Warner Bros./Warner Home Video .
R4 . COLOR . 126 mins .
M15+ . NTSC
Said by many to be his finest role, Paul Newman stars as the guy that just won’t give up. Luke is arrested while cutting the heads off parking meters and is sentenced to two years on the chain gang. The southern prison sees the inmates being sent out each day to work on the roads, hard labour at its hardest. The prison is run by the Captain (Strother Martin) with an iron fist. His prison guards, who must be referred to as “Boss”, ably assist him and together they keep the prisoners in check. Any breach of the rules results in a night spent in “the box”, much like an outside toilet, where the inhabitant has to endure solitary confinement. The other punishment is leg irons, but this is only for those who attempt to run.
"Sometimes nothing can be a real cool hand"
Luke is a decorated soldier, having served several years in the army and receiving several medals. On disclosure that he went into the army and left having the same rank, that of Private, Luke simply explains that he was just passing time. This pretty much sums up the character of Luke, he is not a hell raiser by any means, but he is also not prepared to conform. This attitude quickly infuriates the Captain, who sets out to break Luke’s spirit. A series of attempted escapes follows, not only upsetting authority but also gaining great respect from the other inmates.
Paul Newman is superb in this role and it could easily be considered his best. Many will argue that The Hustler or perhaps Butch Cassidy and the Sundance Kid are better roles, but whichever may be your preference, there is no denying the Oscar nomination received for this role was very well deserved. A superb supporting cast includes George Kennedy in his Oscar winning role, Dennis Hopper and Wayne M*A*S*H Rogers, who all do a fine job in their respective roles as inmates. Strother Martin is also extremely well cast as the Captain and seems like the role was written specifically for him.
What we've got here... is failure to communicate!
If you have never seen this film then you have been missing out. It contains all the elements to make it a classic such as classy acting, a clever script and engaging characters. It is beautifully filmed and masterfully directed, but it is the talent of Newman that makes the difference between a good film and a classic. He is perfect in this role and although it took some years 'til he won his first Oscar in The Colour of Money, most of us know that he should have won here.
To put this simply, this is one of the best films ever produced so if you haven’t seen it, take the time to give it a look. If you have seen it then it certainly deserves another viewing as it has lost none of its appeal over the years. It is surprising that this has taken so long to be released in this country on DVD, the region one version has been available for a couple of years now. Having said that though, better late than never is always a good philosophy.
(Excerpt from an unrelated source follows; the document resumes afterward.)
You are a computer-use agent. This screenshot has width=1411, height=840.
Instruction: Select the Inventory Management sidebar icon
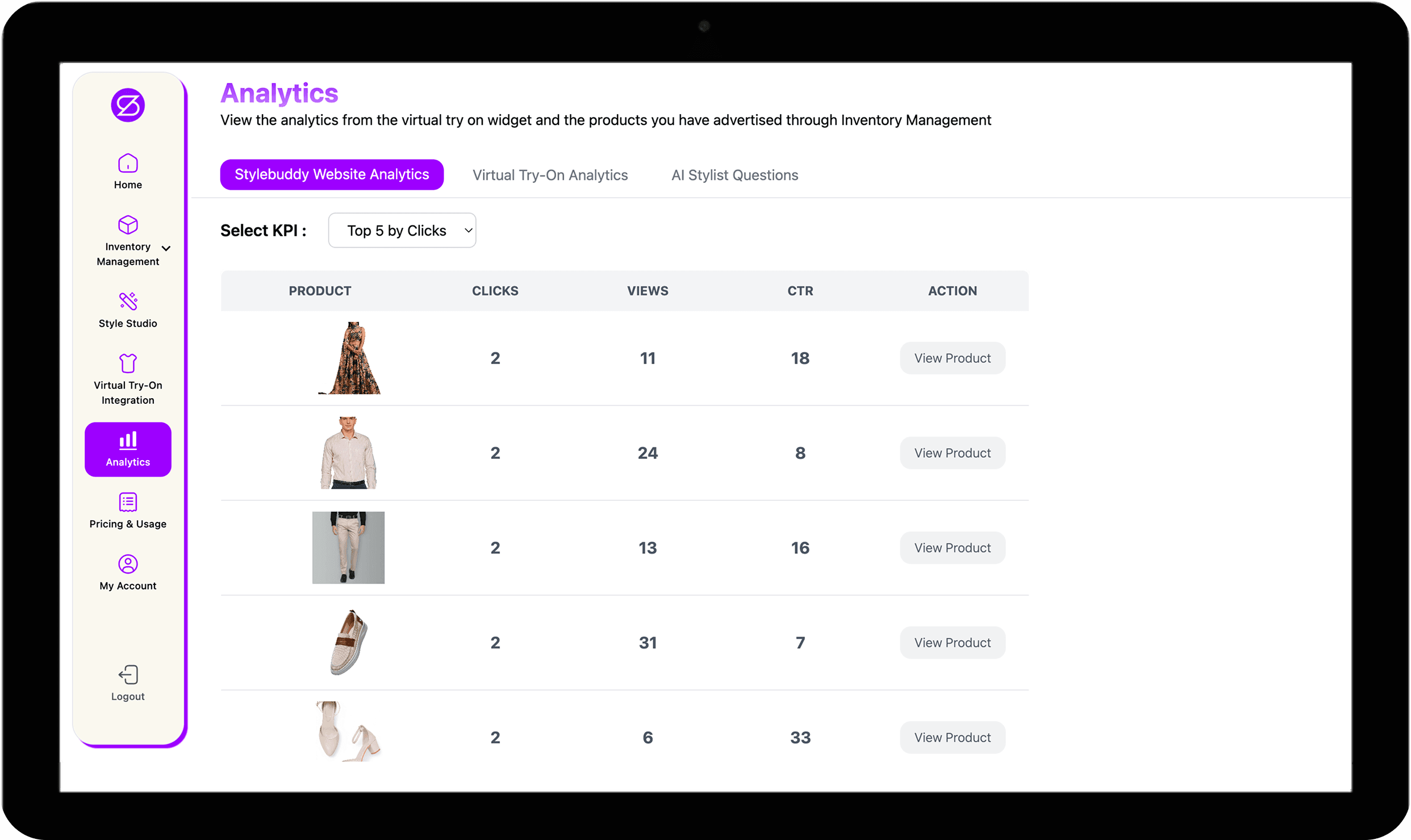click(127, 226)
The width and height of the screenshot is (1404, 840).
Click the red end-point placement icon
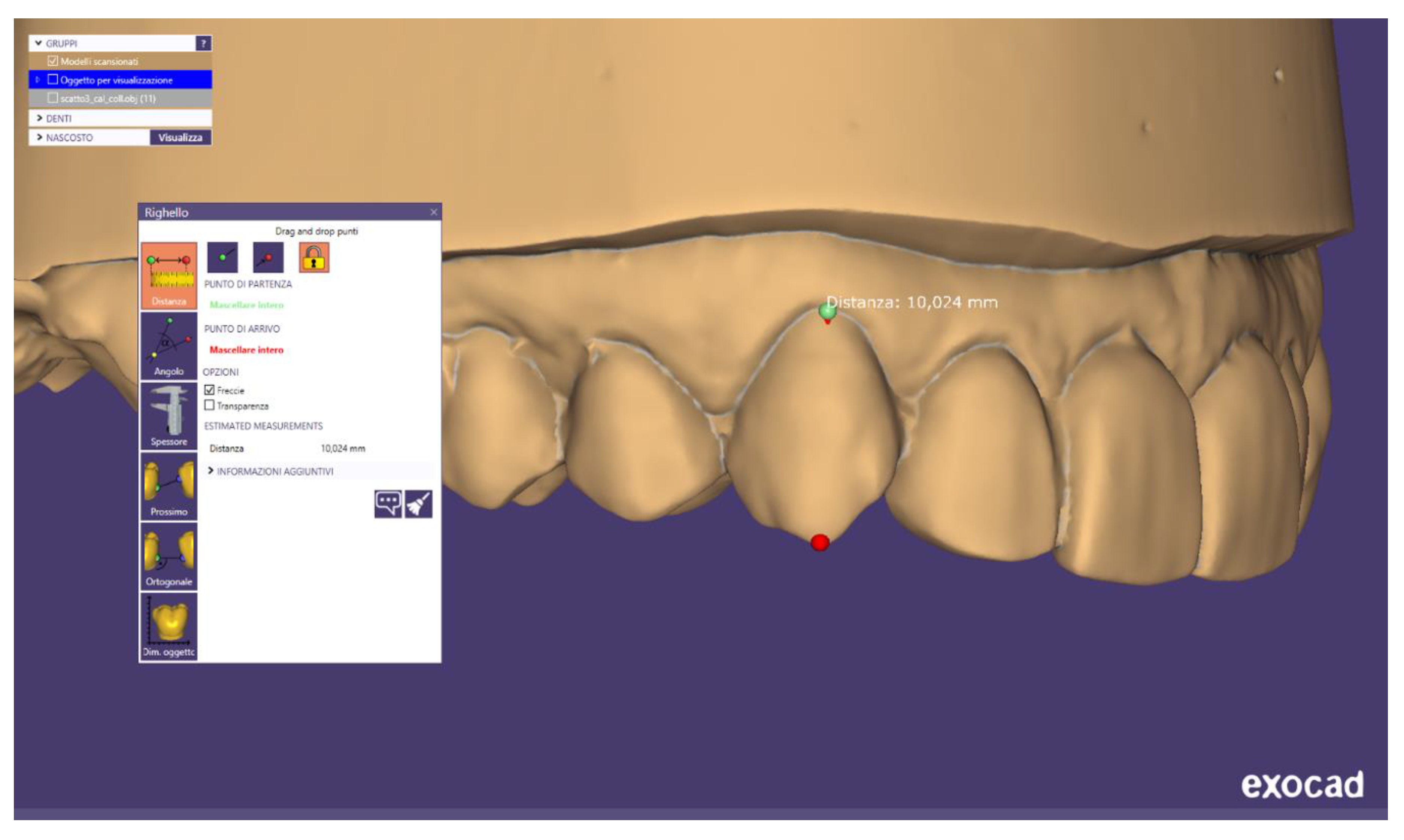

The fact is that it is here now so add it to the collection, you won’t regret it.
Perhaps the mentality nowadays is that everyone has NTSC capability, even if we all know that is certainly not the case. Sadly then, we have to question why a film with such attraction to a broad audience would get an NTSC only release. The transfer for Cool Hand Luke is in the aspect ratio of 2.35:1 and is 16:9 enhanced. The picture has aged over the years, but I must say it still does look very good. Sharpness is not its strong point, but again taking age into account it is much better than expected. The biggest irritant is the inevitable amount of film artefacts, mostly in the form of white flecks. These are pretty much constant throughout, but I doubt a better source copy could have been found. Shadow detail is generally good and colours are mostly natural. Aliasing is also evident, but as is the case with all the other problems, it won’t spoil your viewing pleasure too much and is expected considering the age. Subtitles are supplied in English, French and Spanish and the English ones sampled were accurate.
Audio is available in a choice of English, French and Spanish Dolby Digital mono. I can hear people shuddering at the thought of a mono soundtrack but relax, this is not as bad as you would think. Taking into account the film was originally made in mono, a stereo or surround mix would have seemed somewhat fake, so I for one am grateful they have given us what was originally intended. Dialogue is clear throughout, although some accents may require subtitles to work out that southern drawl. Synch is never a problem and the musical score is well suited. As stated before, the thought of mono will make most wary, but this soundtrack is more than adequate.
A few extras accompany this release, 'few' being the operative word. The quality of extras is not of the highest either, but some is better than to have none after all.
A series of text pages on the cast of the film that offer little information.
Four pages of text about the making of the film.
Presented in the same aspect ratio as the main feature and also 16:9 enhanced, this runs for 2:52.
This is simply a page showing four DVD covers for other films that may interest viewers. These are not playable trailers, just pictures of the covers.
Overall this is a great film. It is presented in a decent widescreen video transfer with its original audio soundtrack, which both present well. The only option of NTSC is a surprise and the extras are minimal to say the least, but it is all about the film and where Cool Hand Luke is concerned, they don’t come much better.